E quero receber esse olhar profundo, quase negro, sorridente e brincalhão, quase a gargalhar de pureza e alegria. Quase a confessar ser a luz desse teu olhar.
Nunca mo disseste porque naquele tempo não era para dizer, mas não foi preciso. A nossa linguagem falava por si.
Independentemente do tempo e das hierarquias afectivas.
Tenho a certeza que viste, claramente visto, o presente e o futuro, através de mim. E iluminaste os meus caminhos guiando-me com a força do teu olhar. E que agradeceste a Deus a minha existência na tua vida. Tenho a certeza que não eram as palavras que nos uniam mais, mas os sentires. E nós amámo-nos sempre. Muito.
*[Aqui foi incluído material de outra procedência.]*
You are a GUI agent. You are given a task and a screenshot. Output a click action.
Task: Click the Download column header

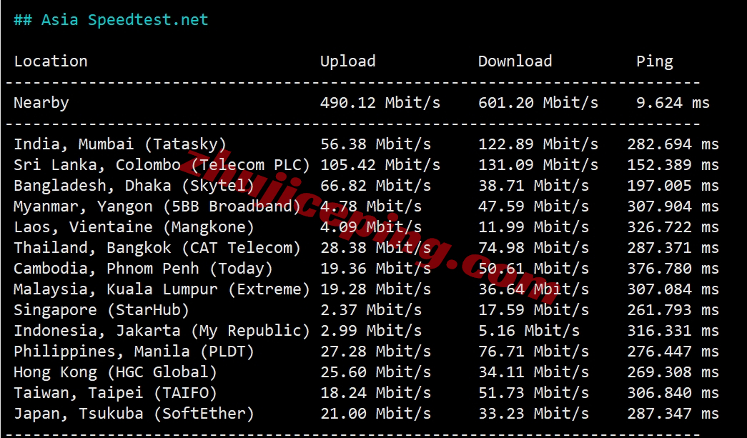pos(515,61)
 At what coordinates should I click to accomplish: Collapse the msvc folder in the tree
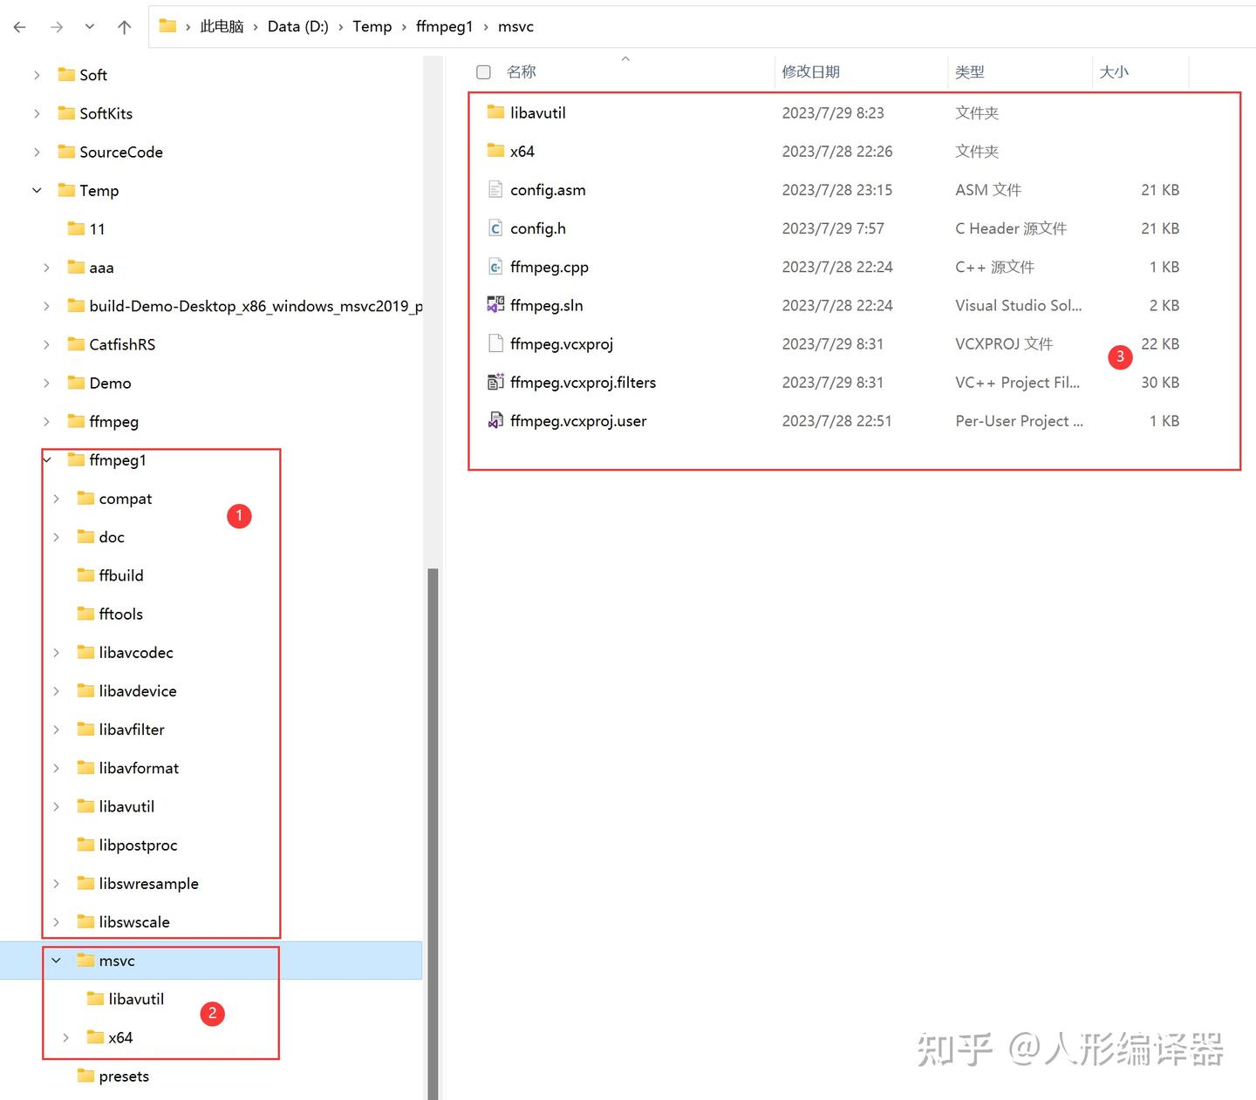tap(57, 960)
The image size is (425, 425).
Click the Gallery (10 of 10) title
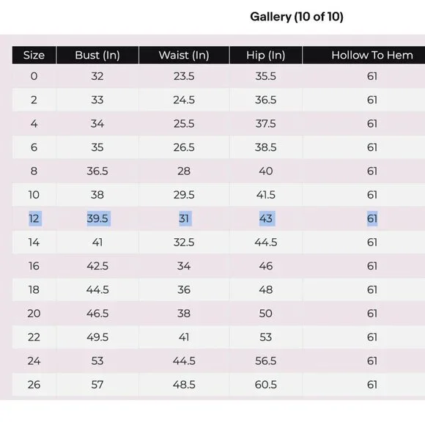[297, 17]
Hoje, para além de te olhar nos olhos, olho as ondas do teu cabelo negro, os lábios bem desenhados, o rosto trigueiro e bonito. Desbravando terras e subindo montes e serras, na descoberta e exploração da mocidade. E oiço contos de mares e marés, barcos e viagens. Riscos e aventuras. Mudança de vida e de continente. Mudança de amigos e de hábitos. Mudança de amores.
E oiço a tua voz segura, quente e envolvente, contando uma história de encantar para me embalares, cantando uma qualquer canção ou rimando quadras de amor e paixão, para encantares.
Vejo aos poucos o cabelo acinzentando-se, rugas de expressão e de preocupação. Vejo-te triste, cabisbaixo e vencido, mas desvio os olhos desse tempo que foi teu e meu e que te levou de mim. E calo a tua e a minha voz, de impotência e revolta.
Para me silenciar nessa dor.
Hoje, quero olhar-te olhos nos olhos, sem lamentos nem lágrimas e quase em silêncio, porque as palavras nunca foram necessárias entre nós, dizer-te, a meia voz, que tenho muitas saudades tuas, meu pai, que hoje completarias oitenta e oito anos.
P.S. sô Santos, só para te dizer que se cá estivesses, faríamos uma farra das antigas, à tua moda, p'ra ninguém botar defeito, carai!